Client Brief
Network Rail’s aspirations are to digitalise the condition monitoring of their assets, enabling non-subjective and data led decision making. Working with key stakeholders, Waldeck have developed and actively deployed techniques which offer improvements over the current means of asset condition monitoring and assessments.
Project Overview
The project has focused on digital means of data collection and the application of this data. The data is leveraged to support machine learning and artificial intelligence for condition assessments, automation of BIM models, and their aggregation into Network Rail’s ‘Digital Railway’ and asset management solution.
The solution has been developed to support a digital, data driven approach to the asset management of their 29,000+ bridge portfolio, providing holistic and lifecycle benefits to Network Rail. The solution sees digital data supporting informed decision making for project engineers and asset care teams over the entirety of each bridge’s lifecycle, as well as supporting Network Rail’s ambition to create a ‘Digital Railway’.
Following initial proof-of-concept trials, Waldeck and Nottingham Trent University are now on their 3rd project with Network Rail.
The development of the solution remains the focus of our latest project, which is also targeting the scalable deployment of the approach overall.
OUR SOLUTION
Focusing on employing a ‘golden thread’ approach to the data which is collected, the team worked collaboratively with Network Rail to understand the many limitations of the current methods, and how through a data-focussed approach this could be both improved and leveraged to provide wider reaching asset care benefits for Network Rail, as well as very much supporting their ‘Digital Railway’ aspirations.
Undertaking trials over a cross section of masonry bridge and viaduct assets, the team focussed on real-world application of digital data collection and its use within an engineering environment.
The initial trials worked to understand how engineering decisions could be better informed through the use and analysis of digital data. The beta development of the solution remains the focus of the latest project, which is also targeting the scalable deployment of the approach overall.
Results
The adoption of leading digital surveying technologies offered many benefits to the approach overall. Previously, individual photographs would be taken of defects which were they appended to reports with engineer’s annotation. Whilst these do provide individual instance snap shots of the defect, they fall short in offering and holistic view of the asset to better understand their location and frequency.

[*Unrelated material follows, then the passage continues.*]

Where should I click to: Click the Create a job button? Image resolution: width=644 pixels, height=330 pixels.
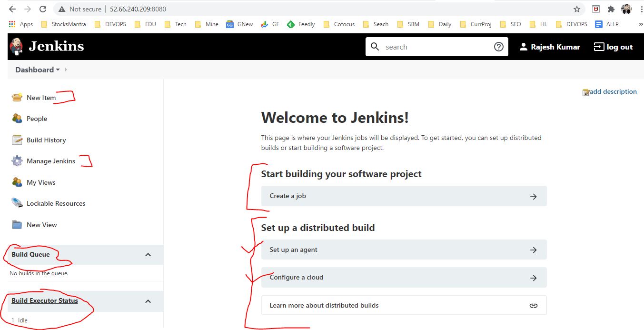(404, 196)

Capturing geolocated 360-degree data sets of the structure and its immediate surrounding area has enabled the viewing of high-definition imagery, which via point cloud technology has allowed measurable and comparable assessments to be made of each assets condition. These added benefits support progressive assessments, allowing for accurate understanding of defect progression between surveys.
Benefits
A key benefit of the approach considerably reduces the need for boots on ballast, which offers huge improvements from a health and safety perspective, enabling engineers to review and analyse the data remotely.
Working with these data sets has enabled the team to research and develop how machine learning techniques for object and defect recognition can also be integrated to support engineering assessments and the categorisation of the defects. The same approach has also enabled the team to explore visual programming techniques which automate the production of BIM Models from the survey data sets.
The project and technology utilised has led to wider conversations within Network Rail, seeing the team develop a bespoke asset viewing solution to maximise the engineering potential of this new approach.
FEEDBACK
Veronica Ruby-Lewis, Associate Director at Waldeck shared:
“Being able to support Network Rail with their future aspirations and to take their visions into demonstratable working solutions over the past two years has been a prestigious project for Waldeck. The project has been founded on a strong and collaborative working relationship, which has certainly enabled the teams to deliver the best results.
“As we continue to work through the scalability of the approach and solution overall, we are working with Network Rail to release all of the ‘value adds’ which the works offer for the wider periphery of Network Rail stakeholders.”
Nataliya Aleksieva, Senior Engineer at Network Rail shared:
“The trials undertaken by Waldeck and their university partner on 50 masonry bridges in 2020 were not only to demonstrate the capability of the technologies but also to enable Network Rail engineers to holistically evaluate the condition of the structures off-site in their real environment. The project team were able to combine point cloud surveys undertaken by drones and terrestrial laser scanning with sufficient accuracy which provided a complete survey for the structures.
“The team has developed algorithms to create BIM models directly from the surveys to support the automation of the existing processes for determining the condition marking index for the structures and the development of the digital railway twin.
“This development is expected to bring significant benefits to Network Rail by minimising the traffic disruption, reducing boots on ballast, and obtaining richer data on our assets which will enable NR engineers to evaluate their condition more accurately.”